Asset Pricing Anomalies: Two Hedge Factors with Negative Risk Premia Embedded in Portfolios!
Arun Muralidhar (AlphaEngine Global Investment Solutions), et al.
January 14, 2017
The primary purpose of this research is to empirically test a new asset pricing model, the Relative Asset Pricing Model (RAPM), and to confirm whether hedge portfolios on two new risk factors highlighted in that model, and embedded in all portfolios, have negative and significant risk premia. In a number of specifications, this first test of RAPM appears to validate the importance of these two ubiquitous risk factors: (i) a liability proxy or Strategic Asset Allocation (SAA); and (ii) an index of traditional rebalancing back to the SAA (REBAL). A secondary goal of the research is to then examine what RAPM and the inclusion of these two risk factors mean for other commonly used factors (like Value Premium, Capitalization Premium, and Momentum Premium) that are increasingly being added to portfolios in a new trend called “factor-based investing”. In many regressions, adding these two new factors either individually or together causes traditional factors like Capitalization and – in fewer cases – Momentum to lose their significance. Valuation continues to be significant even in tests where the SAA is heavily biased to include Value indices. These findings have interesting implications for improving portfolio performance especially in a low-yielding environment. Investors would do well to consider an intelligent approach to managing portfolio drift.
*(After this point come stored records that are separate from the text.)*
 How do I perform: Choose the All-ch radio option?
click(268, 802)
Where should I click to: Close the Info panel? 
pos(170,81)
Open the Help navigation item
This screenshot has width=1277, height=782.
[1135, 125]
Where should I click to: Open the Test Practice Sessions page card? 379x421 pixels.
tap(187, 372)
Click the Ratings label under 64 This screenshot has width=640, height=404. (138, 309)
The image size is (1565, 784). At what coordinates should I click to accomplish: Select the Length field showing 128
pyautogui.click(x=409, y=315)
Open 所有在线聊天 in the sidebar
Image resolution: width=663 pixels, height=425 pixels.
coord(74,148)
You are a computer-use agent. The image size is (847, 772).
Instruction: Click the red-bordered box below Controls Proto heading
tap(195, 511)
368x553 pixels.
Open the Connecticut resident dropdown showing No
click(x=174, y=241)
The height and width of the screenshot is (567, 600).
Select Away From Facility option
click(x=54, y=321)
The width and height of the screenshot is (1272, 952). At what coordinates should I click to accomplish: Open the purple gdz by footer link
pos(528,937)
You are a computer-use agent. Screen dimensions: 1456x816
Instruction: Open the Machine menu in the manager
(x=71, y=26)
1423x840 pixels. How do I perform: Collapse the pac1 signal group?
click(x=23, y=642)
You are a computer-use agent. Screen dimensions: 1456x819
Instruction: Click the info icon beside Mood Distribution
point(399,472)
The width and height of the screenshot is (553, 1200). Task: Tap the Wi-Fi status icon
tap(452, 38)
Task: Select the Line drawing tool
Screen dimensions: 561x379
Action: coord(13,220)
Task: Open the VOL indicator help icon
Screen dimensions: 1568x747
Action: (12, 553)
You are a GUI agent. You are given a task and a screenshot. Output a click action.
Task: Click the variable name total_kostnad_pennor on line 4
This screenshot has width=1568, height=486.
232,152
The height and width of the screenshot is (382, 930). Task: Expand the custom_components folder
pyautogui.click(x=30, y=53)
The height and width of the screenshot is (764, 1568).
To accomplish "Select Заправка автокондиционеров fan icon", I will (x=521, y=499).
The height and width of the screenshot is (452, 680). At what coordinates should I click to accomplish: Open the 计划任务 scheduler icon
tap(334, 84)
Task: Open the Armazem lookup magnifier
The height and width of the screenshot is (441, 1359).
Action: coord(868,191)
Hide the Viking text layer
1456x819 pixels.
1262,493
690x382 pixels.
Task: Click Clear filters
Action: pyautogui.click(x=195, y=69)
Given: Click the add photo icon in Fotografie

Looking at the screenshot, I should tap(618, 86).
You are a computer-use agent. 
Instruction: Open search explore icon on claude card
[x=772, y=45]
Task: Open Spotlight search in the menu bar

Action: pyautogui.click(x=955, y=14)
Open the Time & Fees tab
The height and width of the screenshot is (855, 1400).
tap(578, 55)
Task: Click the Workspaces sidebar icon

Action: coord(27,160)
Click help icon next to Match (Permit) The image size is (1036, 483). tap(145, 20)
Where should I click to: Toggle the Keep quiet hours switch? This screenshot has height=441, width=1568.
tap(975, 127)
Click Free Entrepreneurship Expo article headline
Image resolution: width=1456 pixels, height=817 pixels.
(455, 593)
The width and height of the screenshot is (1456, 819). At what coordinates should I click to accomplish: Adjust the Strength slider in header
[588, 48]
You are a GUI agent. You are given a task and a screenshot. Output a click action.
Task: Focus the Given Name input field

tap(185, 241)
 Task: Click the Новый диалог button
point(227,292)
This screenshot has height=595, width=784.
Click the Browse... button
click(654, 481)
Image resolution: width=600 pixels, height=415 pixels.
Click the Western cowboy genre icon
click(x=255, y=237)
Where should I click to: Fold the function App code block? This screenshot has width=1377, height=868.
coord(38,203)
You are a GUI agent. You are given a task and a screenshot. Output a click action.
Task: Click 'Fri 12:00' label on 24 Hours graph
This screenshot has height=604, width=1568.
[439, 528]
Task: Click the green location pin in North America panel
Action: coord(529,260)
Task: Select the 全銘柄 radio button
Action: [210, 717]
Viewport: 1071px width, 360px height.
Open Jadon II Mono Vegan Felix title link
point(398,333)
With respect to factor-based investing, two results stand out: (i) Valuation seems to be a very robust strategy; and (ii) early movers probably benefit before these strategies get incorporated into the industry-wide SAA and then lose significance – a seemingly obvious result but validated in the context of a robust asset pricing model, thereby also serving as a first test of (a special case of) the Adaptive Markets Hypothesis.